The Internet makes news easy and accessible. This isn’t necessarily a bad thing but I don’t think we are even beginning to understand the psychological impact of being perpetually traumatized. What does constant instant bad news do to us? With a smart phone in nearly every hand the Internet becomes a minefield of your worst fears you can’t tear yourself away from.

So it was with me this morning.

Bees are dying, so is a young mom with cancer, so are people trapped in earthquake rumble in Nepal. I am crying.

It doesn’t matter how irrational the fear is or how unlikely something like that will happen to you. And worse, there is nothing you can do to elevate the suffering. For them or for yourself.

Most people I know that are really anxious people are also highly empathetic people. And in today’s digitized world you go from imaging life as a black man in the south, to being a refugee smuggled on an overcrowded boat, to being diagnosed with some mysterious illness in an instant. You feel it. You absorb it. It is all consuming.

And it is extremely hard to explain it to someone that doesn’t struggle with it.

I can try.

Imagine trying to stop a train using nothing but tissue paper.

I will write more about anxiety in later posts. It is a complex multifaced beast.

But for now I want to give a special hug to those that suffer from anxiety and another hug to those that love someone that suffers from anxiety. And still another to those that simply want to understand people who have anxiety.

Speaking of hugging, did you know that studies are finding that cuddling helps alleviate anxiety,  reduce depression and boosts the immune system? Pretty groovy huh?

But what does one do when one does not have someone to cuddle with?

That is where my Shark comes in.

This morning while I was on my bad news train I came across one article about a shark attack in southern Australia. The man lived, thankfully, and something else happened. 

I realized that there was a zero percent chance that I would be attacked by a shark today.

I know that sounds crazy, that I would methodically think through the unlikely scenario where I would voluntarily drive myself to the beach or get kidnapped and taken to the beach. And then I would be forced into the water where a shark would happen to be. I even went through those crazy indoor pool scenarios that we all have. (I blame Spielberg)

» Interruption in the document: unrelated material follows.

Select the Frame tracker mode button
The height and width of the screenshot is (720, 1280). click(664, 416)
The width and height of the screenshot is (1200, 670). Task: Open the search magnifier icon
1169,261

Nope, zero chance I would be eaten by a shark today.

And somehow, that was enough. I looked up at that moment and noticed the name of my purple vacuum cleaner.


I smiled.

You will not attack me Shark, I will be the master of you this time! I will turn you on and off as I so choose. You will suck up dirt on my command.

You will not get me today.

The train slowed down. I got off at the next station. 

1 comment:

  1. I love reading your blog entries. They're so engaging.
    By the way, there's probably also a zero percent chance you'll get stuck in a snow storm today (assuming you're in Cali).